Zum Gelingen guter Schulbildung gehört, dass Schulen sich Schwerpunkte
setzen (dürfen). Wissenserwerb braucht das Labor, die Selbstbegrenzung und
den Schutzraum. Hier sind freie Träger oft besser aufgestellt als staatliche
Träger. Sie müssen – schon aus wirtschaftlichen Gründen – stärker darauf
achten, die Aufgaben ihrer Schulen nicht zu überdehnen.
Es gibt seit Jahren Anzeichen dafür, dass der Staatsdirigismus im
Schulwesen an seine Grenzen gestoßen ist. Eltern wehren sich gegen die
Sprengelpflicht.

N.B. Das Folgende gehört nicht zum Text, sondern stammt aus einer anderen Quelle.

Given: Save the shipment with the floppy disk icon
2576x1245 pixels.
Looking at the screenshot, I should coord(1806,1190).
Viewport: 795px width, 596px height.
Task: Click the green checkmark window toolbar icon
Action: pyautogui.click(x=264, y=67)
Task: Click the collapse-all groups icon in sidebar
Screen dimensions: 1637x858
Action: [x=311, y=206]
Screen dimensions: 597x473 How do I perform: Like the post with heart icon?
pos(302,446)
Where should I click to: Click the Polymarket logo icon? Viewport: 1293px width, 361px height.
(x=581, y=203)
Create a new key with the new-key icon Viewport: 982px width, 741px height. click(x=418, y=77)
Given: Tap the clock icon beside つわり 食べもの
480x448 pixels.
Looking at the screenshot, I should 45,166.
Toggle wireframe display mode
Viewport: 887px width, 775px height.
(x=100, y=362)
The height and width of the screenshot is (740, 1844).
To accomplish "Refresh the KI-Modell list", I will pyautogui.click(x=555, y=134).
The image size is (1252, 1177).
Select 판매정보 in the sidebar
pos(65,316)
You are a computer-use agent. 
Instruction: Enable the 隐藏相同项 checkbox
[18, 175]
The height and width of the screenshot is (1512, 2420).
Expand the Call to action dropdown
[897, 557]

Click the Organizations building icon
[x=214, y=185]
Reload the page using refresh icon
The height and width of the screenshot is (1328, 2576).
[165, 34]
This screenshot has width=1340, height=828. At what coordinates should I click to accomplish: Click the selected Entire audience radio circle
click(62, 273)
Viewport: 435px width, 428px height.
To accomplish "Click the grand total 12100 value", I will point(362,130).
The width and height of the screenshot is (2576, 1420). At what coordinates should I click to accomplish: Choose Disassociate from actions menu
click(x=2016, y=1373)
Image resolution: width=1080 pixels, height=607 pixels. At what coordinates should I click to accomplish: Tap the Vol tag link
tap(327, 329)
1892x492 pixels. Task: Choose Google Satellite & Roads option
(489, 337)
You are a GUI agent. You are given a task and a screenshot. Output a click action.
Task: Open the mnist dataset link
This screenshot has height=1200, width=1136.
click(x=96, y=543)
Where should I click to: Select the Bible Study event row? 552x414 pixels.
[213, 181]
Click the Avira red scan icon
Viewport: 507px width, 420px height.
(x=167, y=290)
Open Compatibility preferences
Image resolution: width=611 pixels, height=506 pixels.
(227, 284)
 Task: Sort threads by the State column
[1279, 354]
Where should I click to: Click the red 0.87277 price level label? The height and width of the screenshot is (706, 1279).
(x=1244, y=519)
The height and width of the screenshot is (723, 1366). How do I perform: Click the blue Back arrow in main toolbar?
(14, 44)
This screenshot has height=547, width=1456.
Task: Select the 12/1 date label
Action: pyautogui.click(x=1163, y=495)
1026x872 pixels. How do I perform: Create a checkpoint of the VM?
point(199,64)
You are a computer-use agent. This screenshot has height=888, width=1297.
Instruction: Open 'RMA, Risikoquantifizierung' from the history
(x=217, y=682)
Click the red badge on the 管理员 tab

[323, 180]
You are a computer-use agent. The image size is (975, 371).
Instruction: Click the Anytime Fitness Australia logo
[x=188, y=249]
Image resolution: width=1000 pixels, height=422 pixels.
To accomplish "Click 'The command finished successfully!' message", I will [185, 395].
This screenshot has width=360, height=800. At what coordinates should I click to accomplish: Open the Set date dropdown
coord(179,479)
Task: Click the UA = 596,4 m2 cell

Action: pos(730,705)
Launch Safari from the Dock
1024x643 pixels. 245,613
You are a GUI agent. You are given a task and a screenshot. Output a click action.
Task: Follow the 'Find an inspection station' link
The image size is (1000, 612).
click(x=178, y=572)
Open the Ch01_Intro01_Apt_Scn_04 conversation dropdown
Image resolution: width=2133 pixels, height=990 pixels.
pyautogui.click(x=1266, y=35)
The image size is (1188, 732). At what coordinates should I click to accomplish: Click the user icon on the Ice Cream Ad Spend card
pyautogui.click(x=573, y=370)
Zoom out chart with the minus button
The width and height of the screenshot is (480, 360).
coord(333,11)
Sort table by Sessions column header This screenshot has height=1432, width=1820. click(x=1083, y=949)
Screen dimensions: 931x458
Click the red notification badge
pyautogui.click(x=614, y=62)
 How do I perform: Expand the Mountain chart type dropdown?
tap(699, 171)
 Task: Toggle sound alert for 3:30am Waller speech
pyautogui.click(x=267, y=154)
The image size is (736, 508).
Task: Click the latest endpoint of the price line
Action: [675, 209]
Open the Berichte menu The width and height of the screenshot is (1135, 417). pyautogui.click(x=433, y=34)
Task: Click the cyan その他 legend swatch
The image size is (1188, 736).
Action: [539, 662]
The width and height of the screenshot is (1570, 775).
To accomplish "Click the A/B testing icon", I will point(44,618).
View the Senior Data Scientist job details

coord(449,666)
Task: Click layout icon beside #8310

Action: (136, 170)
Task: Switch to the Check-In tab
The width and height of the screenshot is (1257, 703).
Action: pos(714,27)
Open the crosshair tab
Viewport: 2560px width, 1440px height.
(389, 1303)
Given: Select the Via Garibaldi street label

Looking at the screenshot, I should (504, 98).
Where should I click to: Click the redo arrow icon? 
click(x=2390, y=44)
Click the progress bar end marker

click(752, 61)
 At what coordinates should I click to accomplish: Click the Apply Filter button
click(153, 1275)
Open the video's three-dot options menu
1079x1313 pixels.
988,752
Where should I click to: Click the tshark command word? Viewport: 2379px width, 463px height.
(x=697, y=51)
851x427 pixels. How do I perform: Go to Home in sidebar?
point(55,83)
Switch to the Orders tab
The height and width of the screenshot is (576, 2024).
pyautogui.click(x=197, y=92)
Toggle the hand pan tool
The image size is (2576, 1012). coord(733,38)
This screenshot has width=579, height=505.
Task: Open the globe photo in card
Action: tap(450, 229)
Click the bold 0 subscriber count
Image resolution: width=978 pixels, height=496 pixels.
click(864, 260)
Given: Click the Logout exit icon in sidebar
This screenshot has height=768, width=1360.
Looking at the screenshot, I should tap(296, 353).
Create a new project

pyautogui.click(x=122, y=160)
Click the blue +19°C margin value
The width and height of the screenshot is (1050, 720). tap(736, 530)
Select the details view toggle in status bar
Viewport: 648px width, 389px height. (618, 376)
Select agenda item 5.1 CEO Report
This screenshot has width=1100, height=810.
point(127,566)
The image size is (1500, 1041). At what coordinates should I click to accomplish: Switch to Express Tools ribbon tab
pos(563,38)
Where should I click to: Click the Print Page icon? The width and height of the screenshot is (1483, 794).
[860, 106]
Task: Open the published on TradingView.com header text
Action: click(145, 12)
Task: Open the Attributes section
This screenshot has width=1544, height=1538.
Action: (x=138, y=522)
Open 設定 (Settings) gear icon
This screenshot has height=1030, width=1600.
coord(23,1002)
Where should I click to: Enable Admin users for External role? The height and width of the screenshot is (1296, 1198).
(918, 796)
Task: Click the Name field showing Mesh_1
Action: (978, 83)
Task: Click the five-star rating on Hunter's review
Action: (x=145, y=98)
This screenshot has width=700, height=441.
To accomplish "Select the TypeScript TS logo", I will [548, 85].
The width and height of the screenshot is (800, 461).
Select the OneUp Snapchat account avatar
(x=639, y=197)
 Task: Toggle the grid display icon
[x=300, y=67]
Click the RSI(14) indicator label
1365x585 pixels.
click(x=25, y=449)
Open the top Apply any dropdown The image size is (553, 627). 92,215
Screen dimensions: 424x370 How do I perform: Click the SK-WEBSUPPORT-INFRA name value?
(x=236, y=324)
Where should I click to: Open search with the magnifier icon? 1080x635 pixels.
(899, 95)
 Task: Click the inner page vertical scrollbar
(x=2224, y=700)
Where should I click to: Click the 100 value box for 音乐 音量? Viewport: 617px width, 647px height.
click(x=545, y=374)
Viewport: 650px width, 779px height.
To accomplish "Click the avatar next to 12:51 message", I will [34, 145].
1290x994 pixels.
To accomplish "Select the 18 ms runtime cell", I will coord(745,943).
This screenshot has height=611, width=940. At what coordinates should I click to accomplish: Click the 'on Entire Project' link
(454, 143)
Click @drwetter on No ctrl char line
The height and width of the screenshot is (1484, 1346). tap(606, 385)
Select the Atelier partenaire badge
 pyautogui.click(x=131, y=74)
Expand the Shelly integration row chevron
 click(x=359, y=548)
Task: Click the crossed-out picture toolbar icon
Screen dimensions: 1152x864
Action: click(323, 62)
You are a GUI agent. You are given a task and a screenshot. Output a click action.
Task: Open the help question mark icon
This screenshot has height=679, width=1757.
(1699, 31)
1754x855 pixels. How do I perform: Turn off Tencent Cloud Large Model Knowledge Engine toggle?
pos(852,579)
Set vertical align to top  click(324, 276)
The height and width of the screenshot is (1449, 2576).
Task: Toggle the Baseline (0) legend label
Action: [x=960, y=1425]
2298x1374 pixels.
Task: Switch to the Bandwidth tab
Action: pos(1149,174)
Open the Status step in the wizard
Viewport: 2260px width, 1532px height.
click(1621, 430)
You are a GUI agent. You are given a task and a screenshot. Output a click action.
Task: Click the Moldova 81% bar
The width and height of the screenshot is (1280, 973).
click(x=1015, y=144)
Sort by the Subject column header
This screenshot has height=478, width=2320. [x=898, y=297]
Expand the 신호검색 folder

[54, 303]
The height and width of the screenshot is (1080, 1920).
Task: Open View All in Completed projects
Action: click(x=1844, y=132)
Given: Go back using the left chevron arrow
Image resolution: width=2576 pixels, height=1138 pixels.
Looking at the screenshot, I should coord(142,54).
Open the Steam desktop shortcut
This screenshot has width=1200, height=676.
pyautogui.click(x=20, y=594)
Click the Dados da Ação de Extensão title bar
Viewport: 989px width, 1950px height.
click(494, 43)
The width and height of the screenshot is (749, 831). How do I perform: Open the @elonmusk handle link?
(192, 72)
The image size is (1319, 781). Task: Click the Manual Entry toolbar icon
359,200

Ganze Lehrerkollegien gehen in die innere Emigration.
Es bräuchte einen Mentalitätswechsel.
GUTE BILDUNG ZUR
CHEFSACHE MACHEN
Warum setzen wir nicht auf mehr Eigeninitiative und schaffen entsprechende
Anreize? Das Brennpunktschulprogramm zum Beispiel ist gut, heilt aber nur
offene Wunden. Warum ermutigen wir nicht Schulen in der ganzen Stadt,
sich aktiv um eine buntere Schülerschaft und um geeignete Formen schulischer Förderung unabhängig von Elternhaus und sozialem Umfeld zu bemühen? Lernen in Vielfalt ist eine Grundbedingung guter Bildung.
Dies erfordert allerdings ein verändertes Selbstverständnis von Leitung auf den verschiedenen Ebenen. Schon die Unklarheit, wann die Schulverwaltung in ihrer Aufsichtsfunktion für die Qualität des gesamten Schulsystems auftritt und aus welchen Maßnahmen der staatliche Schulbetreiber
spricht, ist nicht hilfreich. Eine klare Rollentrennung von Aufsicht und Schulbetreiber wäre ein wichtiger Schritt. Die Entwicklung von Potenzialen in den
Schulen, aber auch Selbstbegrenzungen gelingen nur, wo Schulleitung auf
der Basis klarer Kompetenzen ausgeübt und in die strategische Planung ihres
Schulstandortes einbezogen wird. Derzeit sind die Anreize, beginnend beim
Lohngefälle bis hin zum Mangel an Gestaltungsspielräumen, so gesetzt, dass
es sich nicht lohnt, in Schulen Leitungsverantwortung zu übernehmen. Einzelne Lehrende oder ganze Kollegien sehen sich oftmals mit unmöglichen
Situationen alleingelassen. Ein Change-Prozess unter diesen Vorzeichen
kann nicht gelingen. Dabei hat Berlin viele sehr motivierte, sehr engagierte
und kompetente Lehrende. Dieses Personal gilt es zu stärken und weiterzuentwickeln. Eltern, Lernende und Lehrende verdienen als Gegenüber ein
Führungspersonal, das Verantwortung übernimmt und Gestaltungsspielräume ausmisst. Eine sinnvolle Führungsstruktur setzt jedoch voraus, dass
Bildungspolitik wieder zur Chefsache wird in den Parteien. Kennen Sie einen
wirklich profilierten Bildungspolitiker, seit Annette Schavan das Feld verlassen hat?